For this duo, it all brewed over a cup of chai. From being colleagues to close friends to co-founders, Nikita Burman, 24, and Bhavishya Bhan, 27,were working together at Zomato when they realised that restaurant owners had several pain points. Communicating with different points of contacts was leaving the restaurant owners with no time to optimise on any one platform. Moreover, this also meant that they were left with little or no time to do their core work. Nikita and Bhavishya realised the pressing need for a solution that could put an end to all these problems. After numerous discussions over cups of tea, the duo founded The Bluebeans, an agency that could take care of the end-to-end digital marketing needs of restaurants in early 2015.

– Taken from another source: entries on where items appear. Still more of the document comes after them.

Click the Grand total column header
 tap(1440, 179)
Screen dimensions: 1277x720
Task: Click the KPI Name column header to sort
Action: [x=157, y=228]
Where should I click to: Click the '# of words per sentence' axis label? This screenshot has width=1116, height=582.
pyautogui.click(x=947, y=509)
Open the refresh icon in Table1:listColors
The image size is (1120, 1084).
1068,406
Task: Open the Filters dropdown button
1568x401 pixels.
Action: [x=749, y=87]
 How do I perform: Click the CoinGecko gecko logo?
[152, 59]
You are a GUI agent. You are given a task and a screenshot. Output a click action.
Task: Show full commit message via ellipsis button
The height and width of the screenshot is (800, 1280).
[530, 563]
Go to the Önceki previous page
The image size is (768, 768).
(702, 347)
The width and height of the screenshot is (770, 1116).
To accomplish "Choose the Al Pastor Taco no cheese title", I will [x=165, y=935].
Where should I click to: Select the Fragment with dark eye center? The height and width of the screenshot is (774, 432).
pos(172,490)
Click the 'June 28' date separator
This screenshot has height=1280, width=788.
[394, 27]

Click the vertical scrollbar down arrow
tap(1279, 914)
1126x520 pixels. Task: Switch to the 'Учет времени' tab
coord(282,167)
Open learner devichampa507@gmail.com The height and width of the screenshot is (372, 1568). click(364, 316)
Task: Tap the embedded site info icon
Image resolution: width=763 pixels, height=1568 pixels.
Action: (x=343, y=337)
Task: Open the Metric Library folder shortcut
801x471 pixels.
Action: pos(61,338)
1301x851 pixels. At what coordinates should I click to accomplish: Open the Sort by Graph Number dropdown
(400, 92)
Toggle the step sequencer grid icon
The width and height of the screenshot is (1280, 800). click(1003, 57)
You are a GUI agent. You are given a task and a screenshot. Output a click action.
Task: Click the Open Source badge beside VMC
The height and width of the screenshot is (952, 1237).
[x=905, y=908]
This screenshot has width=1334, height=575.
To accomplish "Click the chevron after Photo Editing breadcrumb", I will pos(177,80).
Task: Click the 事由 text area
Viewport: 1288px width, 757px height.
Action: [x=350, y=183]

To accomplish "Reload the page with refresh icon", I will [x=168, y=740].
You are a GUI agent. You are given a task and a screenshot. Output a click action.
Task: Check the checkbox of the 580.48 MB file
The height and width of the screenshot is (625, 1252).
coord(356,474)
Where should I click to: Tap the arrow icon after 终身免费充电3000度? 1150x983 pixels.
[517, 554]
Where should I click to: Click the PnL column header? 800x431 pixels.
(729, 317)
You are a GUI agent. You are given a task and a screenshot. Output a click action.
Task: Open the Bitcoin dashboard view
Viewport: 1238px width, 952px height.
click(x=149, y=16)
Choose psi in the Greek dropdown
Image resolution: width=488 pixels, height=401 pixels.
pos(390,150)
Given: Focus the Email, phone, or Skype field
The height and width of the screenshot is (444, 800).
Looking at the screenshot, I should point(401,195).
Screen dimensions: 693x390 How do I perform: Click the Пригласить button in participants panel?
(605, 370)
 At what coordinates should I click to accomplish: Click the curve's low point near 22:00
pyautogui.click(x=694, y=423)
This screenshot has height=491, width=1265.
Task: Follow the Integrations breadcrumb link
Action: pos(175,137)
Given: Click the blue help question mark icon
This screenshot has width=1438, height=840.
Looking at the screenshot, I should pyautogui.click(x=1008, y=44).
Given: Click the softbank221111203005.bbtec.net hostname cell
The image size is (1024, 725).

“It was indeed a conscious leap,” say the founders, recalling the time they took the entrepreneurial plunge.
Starting up and challenges
Nikita and Bhavishya got their first few clients on board by talking to restaurant owners they had met during their stint at Zomato. However, like every entrepreneurial journey, this one came with its own set of challenges.
“Hiring was difficult as ours is a human-driven business. We wanted a fully dedicated team with no compromise on quality. Yet, we also realised how difficult it was to make people believe in your beliefs, especially when you plan to bootstrap.” They say adding they had tears of joy when their first employee quit his cushy corporate job to join them. From then to now, Nikita and Bhavishya have come a long way as they’ve now built a team of 15 members.
Exploring the overseas market
The Bluebeans currently offers its services to 40 restaurants in Delhi NCR, and will also be expanding to Dubai. Why did the founders choose an international market when they could expand in India?
After the business started growing in Delhi NCR, and The Bluebeans started making profits, the founders started exploring different markets with a view to expand. It was during this time that they discovered the thriving F&B industry in Dubai.
“The restaurant owners there were acclimatised to working with agencies, and hence, along with a relatively higher ROI, we also felt that they would be able to understand the kind of services we offer”
While the major chunk of the team is based in Delhi, two people take care of sales and client servicing in Dubai.
The bootstrapped startup is growing fast, but the founders have no plans of raising funds anytime soon.
“Sometimes, the best option is not to seek funding at all, but rather to cut corners wherever you can and make things happen. It also helped us focus on clients and execution and build traction without outside interference,” they reason.
The startup is currently growing at a rate of 15 percent MOM.
“We were also able to set up our business in Dubai solely out of the profits that we earned in India say the proud founders.
The market size and competition
According to EY’s Social Media Marketing India Trends Report, today, 41.5 percent of social media-savvy organisations say that around 1–5 percent of their marketing budget in spent on social media. Three-fourths of the organisations surveyed have social media budgets under Rs 10 million, while a little above a quarter of the organisations surveyed have social media budgets exceeding Rs 20 million. However, social media budgets were in excess of Rs 1 million per annum and 14 percent of the brands spent Rs 10-20 million on social media in 2014. There was a decline in the number of brands that spent in excess of Rs 20 million to 14.3 percent in 2014 from 17.1 percent in 2013, indicating that brands are exceedingly cautious on the returns and are optimising spends.
With a new agency popping up every other day to capture a share of the market, it will be interesting to see how The Bluebeans fares as it will be taking on various big players operating in the four areas they are servicing.
- Social media marketing
- Digital PR
- Strategy and marketing tie-ups
- Design and content
While taking on the industry is a broader challenge, Nikita and Bhavishya have also dealt with gender-specific challenges.
“It certainly is tough, even in these advanced times. The late-night meetings and all nighters were never appreciated. The biggest concern for both our families was, how do we ‘settle down in life’ and ‘who would like to marry us?’ One day, a male client casually expressed a concern on what would happen to the business once both the founding female members get married. “Without a blink, our prompt reply was ‘The same that happened to your restaurant when you got married’,” they share.
But instead of feeling let down, the girls chose to study the market well and doing what they do best, solve real problems. They are now looking at achieving the same success in Dubai as they have back home.